- [Stated goal A] List every author or author group that the passage on innovation efficiency names as having used R&D staff as an input.

- [Quoted text]
The second selected input is R&D staff. It refers to the number of full-time R&D employees and the converted full-time equivalent of other part-time R&D staff in the year. This input was used by Guan and Chen [8], Lee et al. [50], Zhang et al. [53], and Zhong et al. [54].

We completed the selection of inputs with others related to the activities of acquisition of R&D and innovation training carried out in the companies.

Regarding the selected outputs, these provide information about the proportion of innovative companies, the turnover related to innovation, and the technological and nontechnological innovation activities. Information about the selected outputs can be found in Table 1.

The selected outputs regarding turnover are in line with those used by Díaz-Blateiro et al. [47], Hashimoto and Haneda [55], and Zhong et al. [54]. These authors used profits as an output in innovation efficiency studies.

This paper aims to analyze the innovation efficiency in industries, which is why the proportion of innovative companies is a main result in our study, such as the intensity of innovation. Other outputs, such as companies with different types of innovation, provide a more comprehensive approach to the innovative behavior of industries. In this way, a more precise result is obtained when considering the wide spectrum of innovation activities taking place in companies.

3.3. Methodology: PCA-DEA Model

The aim of this paper is to analyze the relationship between efficiency and innovation activity in Spanish industries. In order to carry out this study, we proposed a new analysis method: the PCA-DEA model. The methodological strategy of this new model was executed in two stages. In the first stage, we applied principal component analysis (PCA) over a set of previously selected inputs and outputs separately. These variables are described above and associated with the innovation activities in industries. In this way, we obtained the main components of the set of inputs and outputs. In the second stage, we applied data envelopment analysis (DEA), a nonparametric technique, on this new dataset and obtained a robust efficiency score.

DEA is an extended method used to evaluate efficiency in different fields, and concretely, it has been used to evaluate the innovation efficiency in a large number of works. This technique is frequently used in the study of efficiency evaluation regarding regional innovation systems [8,54,56] and in comparative studies of innovative performance in different countries [57]. In general, DEA has been widely applied to evaluate the efficiency of innovation [10].

- [Stated goal B] Transcribe the rows, starting with the line that contains "The image size is (1568, 707)." and going on through the end of the rows. Leave the pictures out.

Records of locating words and elements:
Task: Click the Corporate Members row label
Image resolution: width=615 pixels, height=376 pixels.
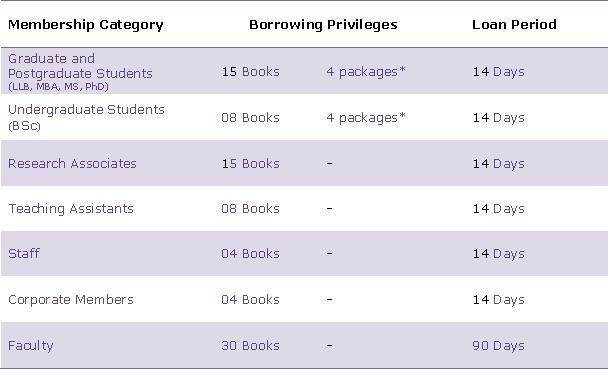Action: pyautogui.click(x=71, y=300)
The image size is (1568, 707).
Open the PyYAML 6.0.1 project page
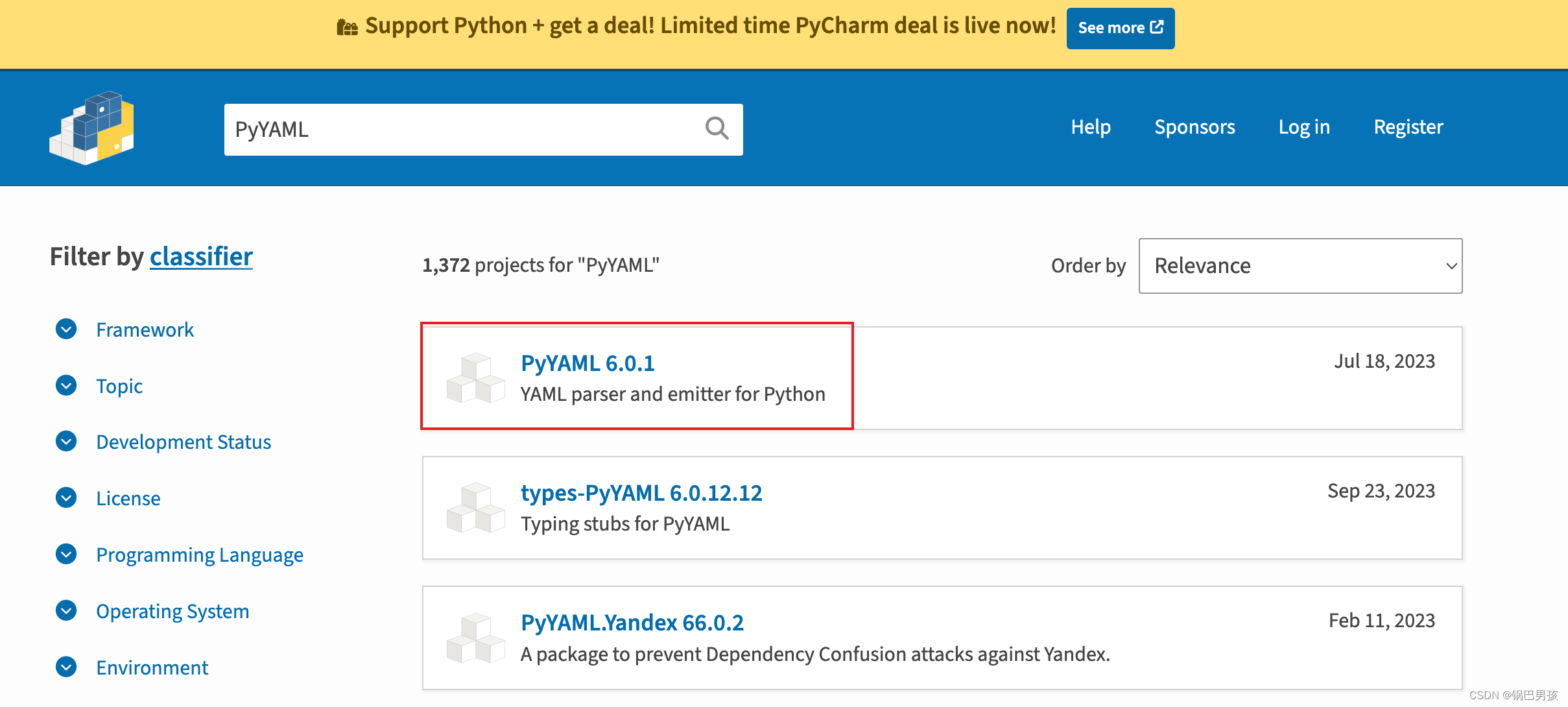click(588, 363)
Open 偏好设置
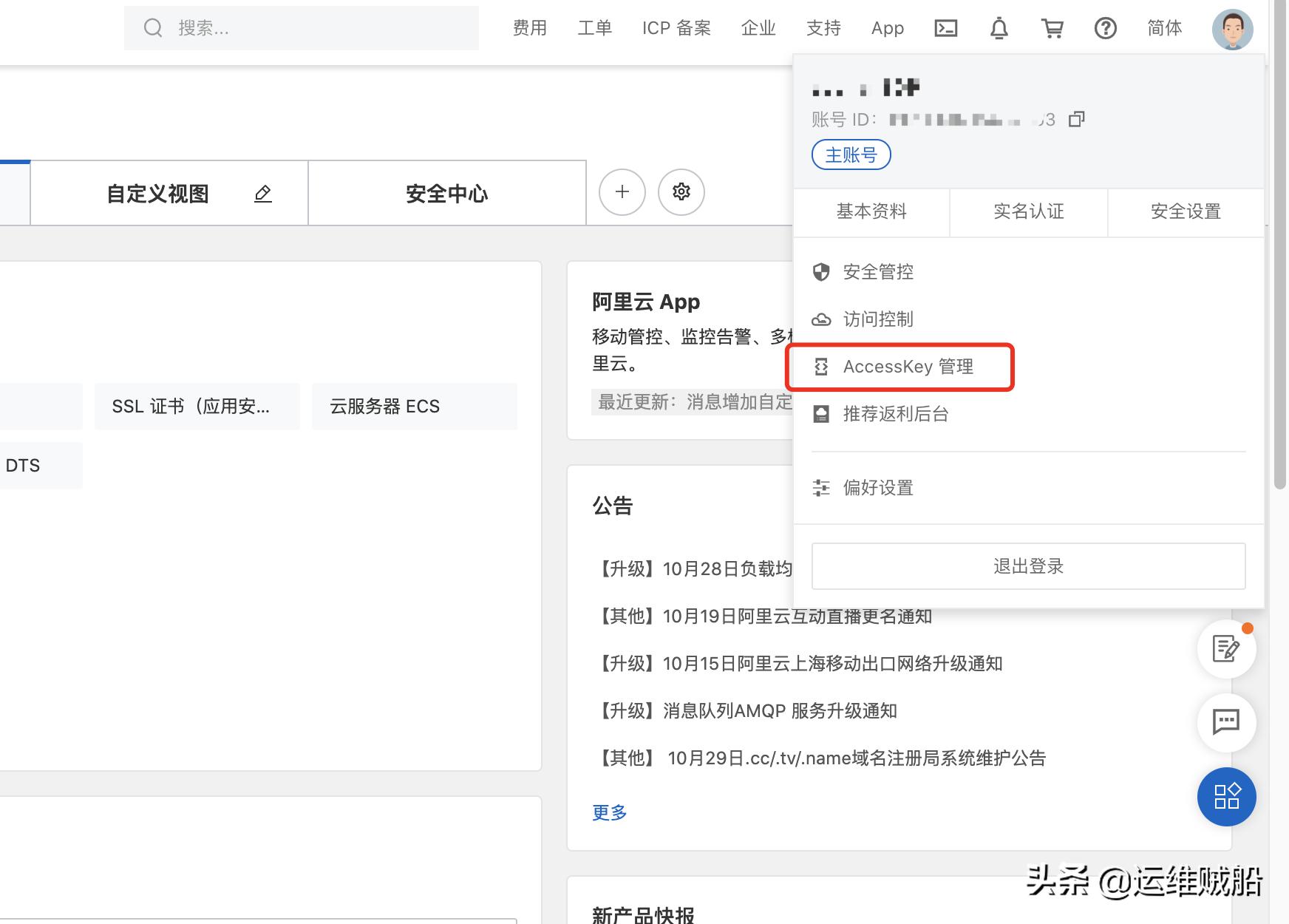The width and height of the screenshot is (1289, 924). tap(878, 488)
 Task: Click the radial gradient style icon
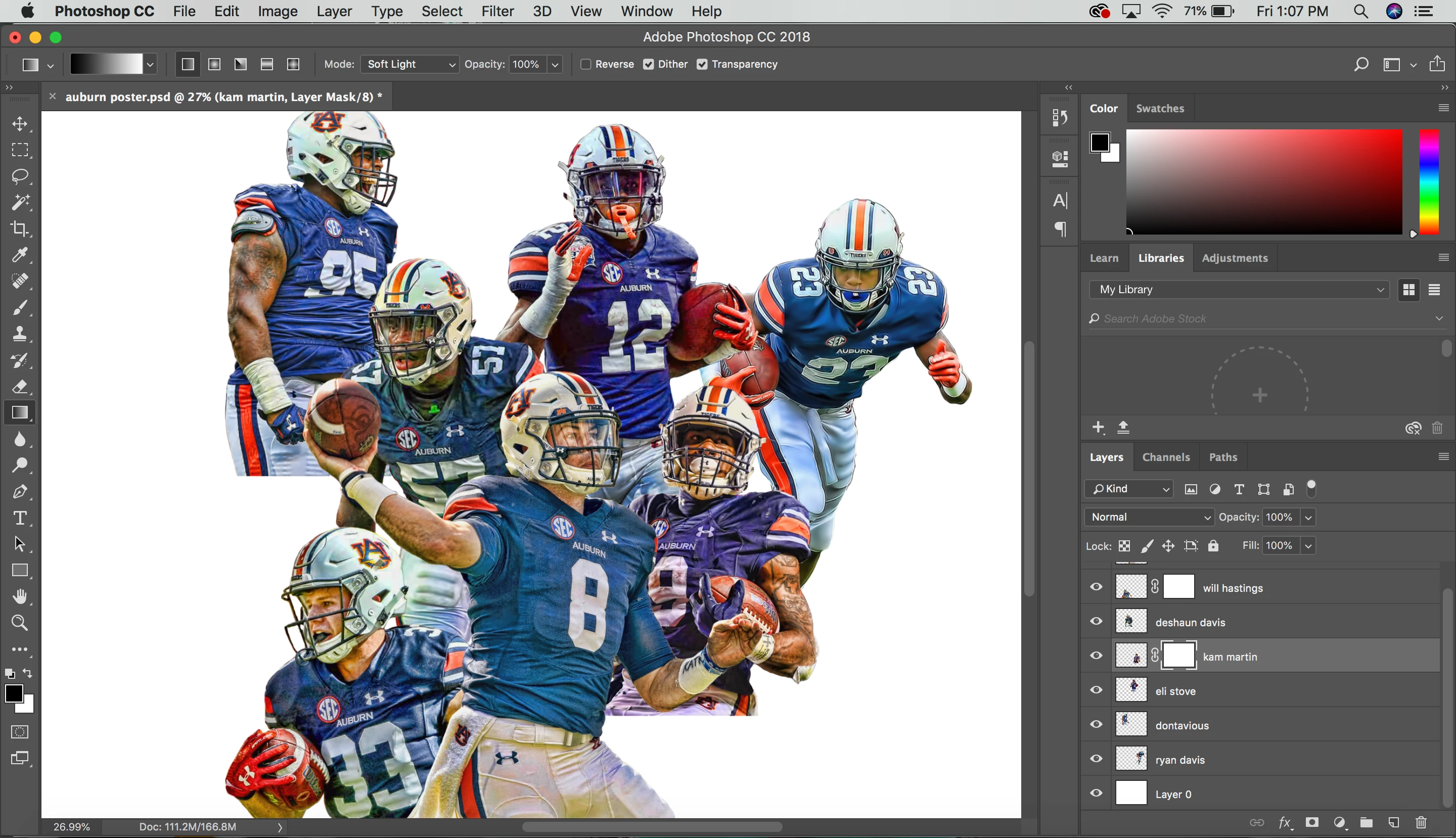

- [Worked answer A]
Guan and Chen [8]
Lee et al. [50]
Zhang et al. [53]
Zhong et al. [54]

- [Worked answer B]
The image size is (1568, 707).
Open the PyYAML 6.0.1 project page
click(588, 363)
Open 偏好设置
The width and height of the screenshot is (1289, 924). tap(878, 488)
 Task: Click the radial gradient style icon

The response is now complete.